Cornish Harbour signed and dated 'FEILER '52' (lower left); further signed and inscribed 'PAUL FEILER/CORNISH HARBOUR' (verso) oil on canvas 32.8 x 48.2 cm. (13 x 19 in.)
PROVENANCE: With The Redfern Gallery, London, where purchased by the present owner's father in the 1950s
Cornish Harbour is consistent with Feiler's work from the early 1950s. The palette, of slate grey, black, brilliant white, and yellow is one that he explored exhaustively during the first two years of the decade; a time when the artist had begun to experiment with abstraction in landscape.

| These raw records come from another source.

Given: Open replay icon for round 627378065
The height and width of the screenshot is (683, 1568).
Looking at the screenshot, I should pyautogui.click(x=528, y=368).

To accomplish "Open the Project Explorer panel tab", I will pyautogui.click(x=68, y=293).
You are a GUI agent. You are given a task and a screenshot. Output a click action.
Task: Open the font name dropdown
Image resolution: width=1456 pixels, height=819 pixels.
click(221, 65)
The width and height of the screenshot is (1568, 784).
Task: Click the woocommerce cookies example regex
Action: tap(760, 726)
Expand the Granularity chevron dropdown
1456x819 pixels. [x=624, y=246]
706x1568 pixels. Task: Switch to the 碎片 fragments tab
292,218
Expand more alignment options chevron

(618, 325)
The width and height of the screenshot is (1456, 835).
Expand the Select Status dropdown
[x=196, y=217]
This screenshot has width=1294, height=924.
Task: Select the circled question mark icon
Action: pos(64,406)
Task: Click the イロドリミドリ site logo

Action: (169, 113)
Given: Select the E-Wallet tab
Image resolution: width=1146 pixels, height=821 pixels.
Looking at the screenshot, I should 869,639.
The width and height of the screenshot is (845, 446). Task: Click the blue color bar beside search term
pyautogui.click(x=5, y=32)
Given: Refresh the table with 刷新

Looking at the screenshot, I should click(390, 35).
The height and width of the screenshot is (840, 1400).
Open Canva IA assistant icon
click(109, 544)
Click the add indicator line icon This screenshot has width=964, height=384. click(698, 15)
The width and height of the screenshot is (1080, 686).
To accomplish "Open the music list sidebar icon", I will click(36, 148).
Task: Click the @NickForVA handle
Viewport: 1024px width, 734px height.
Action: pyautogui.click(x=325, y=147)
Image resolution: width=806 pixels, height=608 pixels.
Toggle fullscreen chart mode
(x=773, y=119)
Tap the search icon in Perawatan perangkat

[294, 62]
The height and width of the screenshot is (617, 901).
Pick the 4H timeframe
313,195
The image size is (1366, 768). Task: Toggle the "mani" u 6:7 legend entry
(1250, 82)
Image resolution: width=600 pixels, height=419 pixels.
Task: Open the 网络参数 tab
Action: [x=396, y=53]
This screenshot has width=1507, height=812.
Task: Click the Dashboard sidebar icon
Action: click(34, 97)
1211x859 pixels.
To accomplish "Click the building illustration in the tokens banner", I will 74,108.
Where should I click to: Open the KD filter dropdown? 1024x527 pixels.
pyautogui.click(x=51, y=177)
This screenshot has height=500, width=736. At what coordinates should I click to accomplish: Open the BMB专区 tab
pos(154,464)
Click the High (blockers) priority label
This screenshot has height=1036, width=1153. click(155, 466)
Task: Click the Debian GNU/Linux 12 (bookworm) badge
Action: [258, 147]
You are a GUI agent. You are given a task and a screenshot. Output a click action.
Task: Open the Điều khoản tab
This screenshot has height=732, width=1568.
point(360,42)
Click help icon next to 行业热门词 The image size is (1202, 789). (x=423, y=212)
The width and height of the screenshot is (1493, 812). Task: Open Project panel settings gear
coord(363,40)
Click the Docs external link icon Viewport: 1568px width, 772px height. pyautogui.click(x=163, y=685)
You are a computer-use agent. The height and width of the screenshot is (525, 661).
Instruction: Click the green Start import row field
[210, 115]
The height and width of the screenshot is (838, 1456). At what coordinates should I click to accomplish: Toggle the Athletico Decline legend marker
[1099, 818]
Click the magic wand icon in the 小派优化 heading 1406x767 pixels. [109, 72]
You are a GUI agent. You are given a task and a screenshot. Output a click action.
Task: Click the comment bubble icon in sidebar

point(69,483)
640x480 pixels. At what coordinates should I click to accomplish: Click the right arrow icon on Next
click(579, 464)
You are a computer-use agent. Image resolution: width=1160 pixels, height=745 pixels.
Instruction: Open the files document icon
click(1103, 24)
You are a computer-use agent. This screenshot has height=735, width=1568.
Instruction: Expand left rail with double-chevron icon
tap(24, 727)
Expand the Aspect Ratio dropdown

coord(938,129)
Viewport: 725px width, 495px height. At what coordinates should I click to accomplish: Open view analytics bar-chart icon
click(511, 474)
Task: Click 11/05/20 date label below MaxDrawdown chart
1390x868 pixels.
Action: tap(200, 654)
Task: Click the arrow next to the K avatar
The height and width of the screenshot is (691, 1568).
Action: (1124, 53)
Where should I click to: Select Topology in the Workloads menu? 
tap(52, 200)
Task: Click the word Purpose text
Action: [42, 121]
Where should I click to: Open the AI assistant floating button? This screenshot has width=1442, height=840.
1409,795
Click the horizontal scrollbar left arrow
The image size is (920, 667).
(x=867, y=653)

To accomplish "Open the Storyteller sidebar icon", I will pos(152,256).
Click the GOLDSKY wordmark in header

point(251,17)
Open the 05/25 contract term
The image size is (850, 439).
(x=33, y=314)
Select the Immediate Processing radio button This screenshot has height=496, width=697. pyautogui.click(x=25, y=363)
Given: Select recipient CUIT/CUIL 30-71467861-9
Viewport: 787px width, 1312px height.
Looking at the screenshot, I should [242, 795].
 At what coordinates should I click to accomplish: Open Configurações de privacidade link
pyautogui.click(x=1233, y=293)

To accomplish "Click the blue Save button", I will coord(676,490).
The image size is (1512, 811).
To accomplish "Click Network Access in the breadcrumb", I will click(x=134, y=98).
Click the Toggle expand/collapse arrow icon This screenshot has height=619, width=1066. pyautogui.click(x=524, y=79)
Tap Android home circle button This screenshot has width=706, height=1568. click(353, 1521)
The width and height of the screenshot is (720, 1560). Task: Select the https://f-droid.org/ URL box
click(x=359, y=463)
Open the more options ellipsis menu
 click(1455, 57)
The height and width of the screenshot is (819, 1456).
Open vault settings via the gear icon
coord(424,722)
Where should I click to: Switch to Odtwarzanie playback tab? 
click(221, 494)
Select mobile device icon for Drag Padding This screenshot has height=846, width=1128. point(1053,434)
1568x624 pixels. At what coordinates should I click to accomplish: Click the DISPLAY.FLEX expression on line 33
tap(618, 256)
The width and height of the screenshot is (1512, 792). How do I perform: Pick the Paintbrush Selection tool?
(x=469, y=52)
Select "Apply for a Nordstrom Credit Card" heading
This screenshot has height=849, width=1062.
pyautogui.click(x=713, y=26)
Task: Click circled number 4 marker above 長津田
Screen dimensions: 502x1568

The subject matter of the present work, moored boats in a harbour setting was his favoured vehicle for expressing his new mature phase, widely regarded by many to be Feiler's most successful period. The Seawall executed in 1951 (see Christie's South Kensington sale, 4 December 2002) and Porthcurno Beach (see Bonhams sale, 28 March 2006), painted the same year as Cornish Harbour both employ dinghy's as their focal point. There is an emphasis in all of these works on thick, broadly applied brush strokes and the contrast between the man-made and organic; the harbour walls are treated in a structured, geometric fashion whereas the water is handled in a more fluid and painterly manner. With the use of the white Feiler has clearly squeezed the paint directly out of the tube onto the canvas in an expression of confidence and spontaneity, a technique also employed by his Slade contemporary Patrick Heron.
The majority of works from this period, made prior to Feiler settling permanently in Cornwall, were made with Feiler's first one-man exhibition at the Redfern Gallery in mind in 1953. It proved so successful another four successive exhibitions followed, which allowed the artist to buy the chapel at Kerris, in West Penwith, where he still works today.